Lilli Lehmann (November 24, 1848 Würzburg - May 17, 1929 Berlin) was a German operatic soprano. Her mother Maria Theresia Löw (1809 - 1885) was Jewish. Her first lessons were from her mother who was a prima donna under Spohr at Cassel. After singing small parts on the stage she made her debut in 1870 in Berlin as a light soprano in Meyerbeer's Das Feldlager in Schlesien in 1870 and became so successful that she was appointed Imperial chamber singer in 1876. She sang in the first Bayreuth Festival, in 1876, sang in London in 1884, and appeared at the New York Metropolitan Opera from 1885-1890. It was there that, together with Fischer, Alvary, Brandt, and Seidl, she helped accomplish the final triumph of Wagner's music.
from 'An Hour With Lilli Lehmann' (Originally Published 1907 - apparently in New York, thus in English):
. . . Her art is enduring as it is great. She is equally successful in colorature and dramatic rôles ; but her physique and voice are particularly fitted to the mythical Wagnerian characters. Lilli Lehmann imparts to these legends of the Norseland all the attributes our fancy calls for. Her Scandinavian goddess is a creature of mighty emotions, heroic build, and a voice at times like the fierce north wind. Her cry of the Walküre is a revelation in the art of tone-production.

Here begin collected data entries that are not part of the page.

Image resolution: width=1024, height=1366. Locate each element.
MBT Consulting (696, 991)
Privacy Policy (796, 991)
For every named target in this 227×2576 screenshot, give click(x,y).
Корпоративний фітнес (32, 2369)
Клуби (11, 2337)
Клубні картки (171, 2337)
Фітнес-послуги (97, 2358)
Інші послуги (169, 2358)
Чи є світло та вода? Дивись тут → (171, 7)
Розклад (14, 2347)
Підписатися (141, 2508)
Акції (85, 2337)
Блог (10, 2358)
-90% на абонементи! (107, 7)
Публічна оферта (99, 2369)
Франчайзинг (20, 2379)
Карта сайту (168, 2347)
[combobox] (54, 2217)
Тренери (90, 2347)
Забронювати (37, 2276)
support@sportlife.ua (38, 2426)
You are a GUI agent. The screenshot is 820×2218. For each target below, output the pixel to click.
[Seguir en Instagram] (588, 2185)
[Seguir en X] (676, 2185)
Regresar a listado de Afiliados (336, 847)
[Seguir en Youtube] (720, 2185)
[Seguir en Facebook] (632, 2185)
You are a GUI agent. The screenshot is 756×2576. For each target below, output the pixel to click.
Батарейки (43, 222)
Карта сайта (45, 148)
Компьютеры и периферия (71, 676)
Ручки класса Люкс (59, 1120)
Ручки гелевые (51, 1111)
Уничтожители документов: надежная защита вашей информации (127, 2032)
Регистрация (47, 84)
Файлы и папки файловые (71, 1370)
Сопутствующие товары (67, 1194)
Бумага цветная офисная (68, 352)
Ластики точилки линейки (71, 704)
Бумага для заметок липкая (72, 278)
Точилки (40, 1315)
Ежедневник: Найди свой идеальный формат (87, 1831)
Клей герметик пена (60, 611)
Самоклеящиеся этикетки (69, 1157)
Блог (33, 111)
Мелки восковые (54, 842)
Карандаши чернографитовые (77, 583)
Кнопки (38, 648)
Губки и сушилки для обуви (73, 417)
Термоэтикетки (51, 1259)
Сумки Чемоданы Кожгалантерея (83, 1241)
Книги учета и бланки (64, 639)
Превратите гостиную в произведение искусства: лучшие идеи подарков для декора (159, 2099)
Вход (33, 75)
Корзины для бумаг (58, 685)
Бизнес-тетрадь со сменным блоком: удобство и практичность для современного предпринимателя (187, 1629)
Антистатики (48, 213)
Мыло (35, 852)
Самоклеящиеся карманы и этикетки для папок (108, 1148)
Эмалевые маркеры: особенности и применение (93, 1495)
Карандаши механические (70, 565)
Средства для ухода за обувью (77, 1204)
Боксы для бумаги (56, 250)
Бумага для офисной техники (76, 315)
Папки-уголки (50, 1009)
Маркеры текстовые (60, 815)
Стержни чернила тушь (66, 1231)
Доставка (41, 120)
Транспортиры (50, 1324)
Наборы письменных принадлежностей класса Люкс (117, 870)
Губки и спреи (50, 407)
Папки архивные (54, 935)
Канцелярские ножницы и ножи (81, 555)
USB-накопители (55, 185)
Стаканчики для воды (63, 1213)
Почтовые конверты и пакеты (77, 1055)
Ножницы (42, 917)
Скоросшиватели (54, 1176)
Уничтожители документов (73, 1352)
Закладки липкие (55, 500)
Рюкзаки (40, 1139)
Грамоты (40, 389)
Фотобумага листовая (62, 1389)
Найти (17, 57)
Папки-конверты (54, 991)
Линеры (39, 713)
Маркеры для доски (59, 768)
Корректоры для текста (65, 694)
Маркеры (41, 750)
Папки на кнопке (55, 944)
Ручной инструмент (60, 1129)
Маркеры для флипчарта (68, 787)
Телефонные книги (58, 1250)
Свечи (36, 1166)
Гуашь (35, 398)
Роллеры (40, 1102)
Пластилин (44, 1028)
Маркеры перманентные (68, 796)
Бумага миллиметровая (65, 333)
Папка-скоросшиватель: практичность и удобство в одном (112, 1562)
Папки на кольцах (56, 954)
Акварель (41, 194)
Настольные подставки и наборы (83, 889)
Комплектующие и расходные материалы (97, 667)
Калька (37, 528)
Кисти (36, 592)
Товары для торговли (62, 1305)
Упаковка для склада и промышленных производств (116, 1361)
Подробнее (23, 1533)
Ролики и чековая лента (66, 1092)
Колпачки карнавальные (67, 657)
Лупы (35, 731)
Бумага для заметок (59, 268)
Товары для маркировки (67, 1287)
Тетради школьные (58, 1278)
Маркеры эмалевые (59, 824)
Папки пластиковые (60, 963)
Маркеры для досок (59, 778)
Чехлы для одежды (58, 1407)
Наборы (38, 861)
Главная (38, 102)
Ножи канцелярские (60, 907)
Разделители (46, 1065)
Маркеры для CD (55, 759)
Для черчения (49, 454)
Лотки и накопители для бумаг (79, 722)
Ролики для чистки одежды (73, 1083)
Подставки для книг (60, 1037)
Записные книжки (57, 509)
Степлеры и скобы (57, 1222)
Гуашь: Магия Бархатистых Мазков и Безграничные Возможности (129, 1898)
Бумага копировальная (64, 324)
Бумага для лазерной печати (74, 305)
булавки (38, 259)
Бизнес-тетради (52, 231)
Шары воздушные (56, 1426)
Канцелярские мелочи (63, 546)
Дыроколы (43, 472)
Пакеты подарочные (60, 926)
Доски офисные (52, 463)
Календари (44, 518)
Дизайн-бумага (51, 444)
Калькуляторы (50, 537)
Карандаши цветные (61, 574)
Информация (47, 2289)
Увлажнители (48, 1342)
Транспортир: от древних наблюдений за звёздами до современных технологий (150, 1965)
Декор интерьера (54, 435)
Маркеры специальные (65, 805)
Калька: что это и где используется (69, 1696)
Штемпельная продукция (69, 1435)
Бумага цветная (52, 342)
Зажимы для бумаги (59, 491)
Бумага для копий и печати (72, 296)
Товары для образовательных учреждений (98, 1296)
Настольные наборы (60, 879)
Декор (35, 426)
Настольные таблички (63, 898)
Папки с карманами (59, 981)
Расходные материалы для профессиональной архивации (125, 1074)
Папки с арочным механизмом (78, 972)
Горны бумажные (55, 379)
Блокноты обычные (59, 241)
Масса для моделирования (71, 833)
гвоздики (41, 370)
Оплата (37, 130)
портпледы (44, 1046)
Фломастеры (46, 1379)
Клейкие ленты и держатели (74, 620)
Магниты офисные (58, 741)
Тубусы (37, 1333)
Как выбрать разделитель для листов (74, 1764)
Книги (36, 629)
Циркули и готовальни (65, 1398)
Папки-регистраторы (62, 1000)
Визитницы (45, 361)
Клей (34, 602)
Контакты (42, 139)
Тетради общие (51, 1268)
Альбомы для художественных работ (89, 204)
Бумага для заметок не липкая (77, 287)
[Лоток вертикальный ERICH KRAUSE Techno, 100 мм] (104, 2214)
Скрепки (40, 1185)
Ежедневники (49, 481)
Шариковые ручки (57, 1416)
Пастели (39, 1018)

In 1870 Lilli Lehmann was engaged for the Berlin Opera-House. . . . For fifteen years Lilli Lehmann sang in Berlin with an occasional flight to Baireuth under the kaiser's permission, where she sang for Wagner himself. " I was one of the Rhine daughters, and also the first Forest Bird in ` Siegfried.' " . . .
. . . Her bright eyes, clear complexion, and magnificent figure prompted a personal question : " How do you keep your splendid health, and the strength to work so much? " For this she had a ready answer : "I have been a vegetarian for the past five years." [i.e: from 1902]
In My Path Through Life (1914) the singer Lilli Lehmann wrote of her first visit to Bayreuth for rehearsals in 1875:
We stayed to a meal with the Wagners, during
which he talked much about vegetarianism that he wanted to
adopt entirely, but his physician was opposed to it. After
what I know of it to-day from my own experience, I am
certain that Wagner, without going to the extremes of vegetarianism,
would have found it a means of lengthening his
[refers to an ilness in March 1892:] The adoption of a vegetarian diet, which had been so
often recommended to me by Professor Karl Klindworth and
Eugen d'Albert, I succeeded, two years afterwards [this appears to mean 1894], in establishing
by degrees from one day to another, and even
after a fortnight, I had to admit that there was an extraordinary
quieting of my nerves. I owe the complete cessation of my agitation before my public appearances and in
other affairs of life to moderate vegetarianism; I became
strong and healthy again, and could still endure exertions in
my vocation from which the youngest and strongest might
shrink. Thanks to vegetarianism, Klindworth, who had
suffered for many years from a serious complaint, is now
eighty-three years of age, and in complete possession of his
bodily and spiritual powers.
[April 1899] I lived as a strict vegetarian, moreover, ate
extremely little and felt very well, in spite of all the exertion
at the theatre and literary labour at the house, for my book,
How to Sing, demanded to be completed.
Note: In 'The Vegetable Passion' by Janet Barkas (now Jan Yager), published in New York, 1975, page 103 of the paperback edition, the author claims that Wagner forced his followers to go vegetarian, and that "Llli Lehmann was one of many who carried out his iron will" - which is clearly nonsense if she was not vegetarian until 1894 - after Wagner's death.
This probably wouldn't matter if it were just in an obscure, long out of print, book from 1975. But, unfortunately, the section on Wagner was copied, almost verbatim, by Colin Spencer in 'The Heretics Feast' pp.282-283, first published 1993 in London - later re-titled as 'History of Vegetarianism'. Spencer cites Barkas as his only reference on Wagner, though a comparison of the texts shows that he did rather more than merely 'refer' to her, and he did no other research of his own.